* [WHAT TO WORK ON]:
What you return must be the lines of the data that hold the word "will".

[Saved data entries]
- - -

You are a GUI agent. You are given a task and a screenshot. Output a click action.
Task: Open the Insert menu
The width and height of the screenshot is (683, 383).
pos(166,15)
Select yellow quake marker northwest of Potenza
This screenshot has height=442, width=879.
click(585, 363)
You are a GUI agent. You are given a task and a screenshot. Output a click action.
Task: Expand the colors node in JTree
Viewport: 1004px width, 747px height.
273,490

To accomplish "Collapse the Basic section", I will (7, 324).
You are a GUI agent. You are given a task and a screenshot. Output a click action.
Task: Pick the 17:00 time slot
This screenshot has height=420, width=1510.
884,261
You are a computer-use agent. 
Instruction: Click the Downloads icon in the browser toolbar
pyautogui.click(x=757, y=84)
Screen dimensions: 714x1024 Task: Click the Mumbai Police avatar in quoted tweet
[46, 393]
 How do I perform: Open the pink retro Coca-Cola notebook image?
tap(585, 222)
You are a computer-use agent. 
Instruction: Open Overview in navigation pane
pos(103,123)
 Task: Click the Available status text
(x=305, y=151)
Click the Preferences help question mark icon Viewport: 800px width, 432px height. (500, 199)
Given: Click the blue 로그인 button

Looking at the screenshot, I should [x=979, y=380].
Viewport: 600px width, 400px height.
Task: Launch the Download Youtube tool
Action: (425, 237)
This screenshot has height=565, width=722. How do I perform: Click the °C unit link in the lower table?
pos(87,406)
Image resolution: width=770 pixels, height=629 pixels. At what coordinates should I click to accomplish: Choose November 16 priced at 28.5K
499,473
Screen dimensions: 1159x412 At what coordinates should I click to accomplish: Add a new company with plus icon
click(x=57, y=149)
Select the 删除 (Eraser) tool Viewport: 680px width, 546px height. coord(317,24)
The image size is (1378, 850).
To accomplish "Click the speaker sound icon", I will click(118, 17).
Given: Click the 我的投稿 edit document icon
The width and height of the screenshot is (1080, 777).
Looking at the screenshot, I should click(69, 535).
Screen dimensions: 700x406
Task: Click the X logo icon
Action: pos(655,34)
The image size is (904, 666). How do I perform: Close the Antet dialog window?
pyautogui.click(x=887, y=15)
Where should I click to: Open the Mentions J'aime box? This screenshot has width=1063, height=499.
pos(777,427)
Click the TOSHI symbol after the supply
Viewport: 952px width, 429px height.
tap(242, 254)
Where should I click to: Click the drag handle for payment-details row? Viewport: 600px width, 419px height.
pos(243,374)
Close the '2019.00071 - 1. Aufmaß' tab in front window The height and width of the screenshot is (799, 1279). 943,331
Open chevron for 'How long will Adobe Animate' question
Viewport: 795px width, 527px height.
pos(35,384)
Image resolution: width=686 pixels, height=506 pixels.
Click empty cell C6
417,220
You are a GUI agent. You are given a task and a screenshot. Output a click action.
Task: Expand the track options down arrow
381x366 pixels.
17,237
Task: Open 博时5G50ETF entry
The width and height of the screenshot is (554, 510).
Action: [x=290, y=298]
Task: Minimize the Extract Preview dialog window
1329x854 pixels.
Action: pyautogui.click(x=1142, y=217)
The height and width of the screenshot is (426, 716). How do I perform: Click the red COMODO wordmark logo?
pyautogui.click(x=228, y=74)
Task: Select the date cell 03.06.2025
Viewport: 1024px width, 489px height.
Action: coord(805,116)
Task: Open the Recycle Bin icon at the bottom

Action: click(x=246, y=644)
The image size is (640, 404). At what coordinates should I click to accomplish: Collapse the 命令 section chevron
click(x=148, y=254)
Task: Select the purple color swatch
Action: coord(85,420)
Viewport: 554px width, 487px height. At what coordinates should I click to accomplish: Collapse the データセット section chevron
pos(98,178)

- - -

* [EXERCISE ANSWER]:
To accomplish "Collapse the Basic section", I will (7, 324).
To accomplish "Click the speaker sound icon", I will click(118, 17).
Open chevron for 'How long will Adobe Animate' question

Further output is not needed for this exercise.